Volvió a sorprenderle que Diana fuera tan directa.

—¿No suele ser el primer tema de conversación en las primeras citas?

Diana se inclinó.

—Exacto. Por eso esta cita es tan especial.

Justo entonces Lash cayó en la cuenta de que no necesitaban hacerse las típicas preguntas de las citas a ciegas. Eden ya se había encargado de todo. Ahora solo les esperaba un largo viaje de descubrimiento. Fue una idea muy liberadora.

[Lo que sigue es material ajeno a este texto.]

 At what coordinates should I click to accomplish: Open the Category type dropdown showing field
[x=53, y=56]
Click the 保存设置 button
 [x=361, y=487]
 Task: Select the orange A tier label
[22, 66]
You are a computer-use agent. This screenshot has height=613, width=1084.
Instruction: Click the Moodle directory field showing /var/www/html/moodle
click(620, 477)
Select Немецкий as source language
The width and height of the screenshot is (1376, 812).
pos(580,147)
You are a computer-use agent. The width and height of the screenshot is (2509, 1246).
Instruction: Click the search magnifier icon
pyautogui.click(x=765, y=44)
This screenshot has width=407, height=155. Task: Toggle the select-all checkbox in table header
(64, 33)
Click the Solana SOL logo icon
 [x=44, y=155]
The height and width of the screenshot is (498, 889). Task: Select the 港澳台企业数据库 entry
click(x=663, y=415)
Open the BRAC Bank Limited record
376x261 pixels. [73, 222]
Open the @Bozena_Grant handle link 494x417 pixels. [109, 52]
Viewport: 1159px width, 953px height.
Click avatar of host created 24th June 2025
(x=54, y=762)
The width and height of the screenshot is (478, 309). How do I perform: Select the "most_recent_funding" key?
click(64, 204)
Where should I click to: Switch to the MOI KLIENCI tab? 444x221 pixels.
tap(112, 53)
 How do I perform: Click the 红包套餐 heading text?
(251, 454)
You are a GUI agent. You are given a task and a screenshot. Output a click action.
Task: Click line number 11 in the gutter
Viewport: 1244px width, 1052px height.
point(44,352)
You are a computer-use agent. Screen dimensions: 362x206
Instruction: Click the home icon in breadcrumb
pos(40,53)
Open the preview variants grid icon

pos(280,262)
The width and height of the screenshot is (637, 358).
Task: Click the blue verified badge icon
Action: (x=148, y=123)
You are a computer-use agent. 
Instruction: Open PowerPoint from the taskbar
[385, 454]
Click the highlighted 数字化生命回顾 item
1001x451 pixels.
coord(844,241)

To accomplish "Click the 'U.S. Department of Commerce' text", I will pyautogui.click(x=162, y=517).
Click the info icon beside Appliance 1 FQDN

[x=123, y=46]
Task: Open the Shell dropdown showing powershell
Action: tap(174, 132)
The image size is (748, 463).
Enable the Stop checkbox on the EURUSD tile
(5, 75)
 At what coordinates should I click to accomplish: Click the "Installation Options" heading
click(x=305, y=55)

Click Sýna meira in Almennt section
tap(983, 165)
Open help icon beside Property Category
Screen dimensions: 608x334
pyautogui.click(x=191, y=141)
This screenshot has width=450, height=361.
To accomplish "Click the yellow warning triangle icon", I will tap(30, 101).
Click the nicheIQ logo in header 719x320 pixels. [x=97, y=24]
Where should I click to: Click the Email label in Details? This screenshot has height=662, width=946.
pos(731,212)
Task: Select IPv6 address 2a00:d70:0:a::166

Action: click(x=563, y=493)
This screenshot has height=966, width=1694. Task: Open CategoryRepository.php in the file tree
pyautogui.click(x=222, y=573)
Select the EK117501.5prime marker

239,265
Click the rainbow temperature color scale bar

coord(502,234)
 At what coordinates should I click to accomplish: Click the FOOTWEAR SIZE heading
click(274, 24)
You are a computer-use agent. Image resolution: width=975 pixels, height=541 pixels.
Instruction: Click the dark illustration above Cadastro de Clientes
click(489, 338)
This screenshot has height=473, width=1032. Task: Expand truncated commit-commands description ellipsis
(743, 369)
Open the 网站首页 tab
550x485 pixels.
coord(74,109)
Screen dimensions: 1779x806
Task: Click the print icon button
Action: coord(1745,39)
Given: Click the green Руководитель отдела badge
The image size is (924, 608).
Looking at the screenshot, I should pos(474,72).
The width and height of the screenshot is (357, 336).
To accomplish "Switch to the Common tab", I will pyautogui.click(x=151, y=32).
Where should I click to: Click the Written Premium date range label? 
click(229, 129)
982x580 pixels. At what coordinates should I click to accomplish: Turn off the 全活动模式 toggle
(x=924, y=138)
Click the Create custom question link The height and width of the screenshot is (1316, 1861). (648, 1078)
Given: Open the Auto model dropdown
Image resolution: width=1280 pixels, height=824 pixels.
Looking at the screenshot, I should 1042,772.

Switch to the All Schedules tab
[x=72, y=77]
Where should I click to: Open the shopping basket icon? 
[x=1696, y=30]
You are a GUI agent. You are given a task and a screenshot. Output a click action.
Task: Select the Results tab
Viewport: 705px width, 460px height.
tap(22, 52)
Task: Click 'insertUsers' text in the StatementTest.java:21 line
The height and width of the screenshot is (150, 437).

El camarero volvió y, al ver que seguían sin tocar la carta, se giró con otra reverencia.

—¡Pobre! —dijo Diana—. Aún esperará hacer otro servicio en esta mesa.

—Pues ¿sabes qué? —contestó Lash—. Que creo que está reservada para el resto de la velada.

Diana levantó la mano vacía, imitando un brindis.

—Brindemos por el resto de la velada.

Lash asintió, e hizo algo que no se esperaba ni él: coger los dedos de Diana y llevárselos suavemente a los labios. Miró por encima de los nudillos y vio que Diana abría un poco los ojos, y que su sonrisa se hacía más amplia.

Al soltarle la mano, detectó un olor casi imperceptible. No era de jabón ni de perfume, sino algo propio de Diana, un deje de canela o cobre, u otra cosa que Lash no logró identificar. Algo sutilmente embriagador. Se acordó de lo que había dicho Mauchly en el laboratorio de genética de Eden, sobre los ratones y su peculiarísimo método de elegir pareja a través del olfato, buscando aquella cuyos genes fueran más distintos a los suyos, y se le escapó la risa.

Diana no dijo nada. Se limitó a arquear las cejas interrogantemente.

La respuesta de Lash fue levantar la mano, como había hecho ella anteriormente, pero con la copa de vino.

—Por la diversidad del universo —dijo.